(Data under study)

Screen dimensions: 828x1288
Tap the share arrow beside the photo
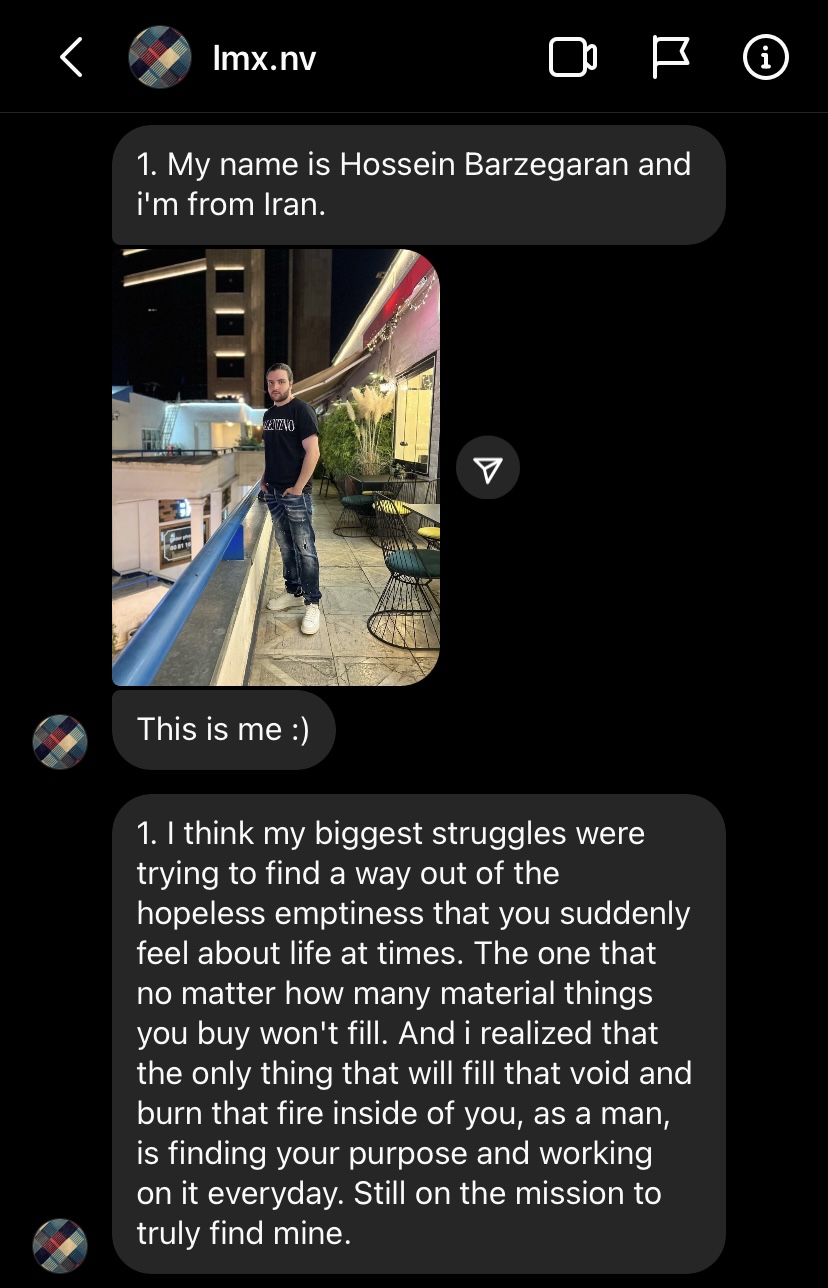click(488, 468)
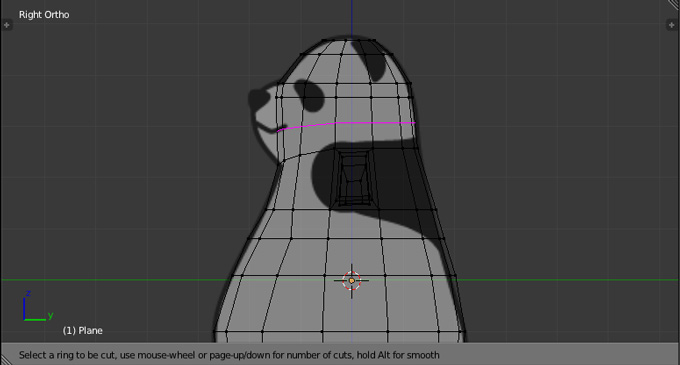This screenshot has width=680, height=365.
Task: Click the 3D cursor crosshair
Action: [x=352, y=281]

(End Data under study)

* _Instructions to follow_:
Copy each line of the records above without change, but do not include any picture.

* _Your solution_:
Screen dimensions: 828x1288
Tap the share arrow beside the photo
click(488, 468)
This screenshot has width=680, height=365.
Task: Click the 3D cursor crosshair
Action: [x=352, y=281]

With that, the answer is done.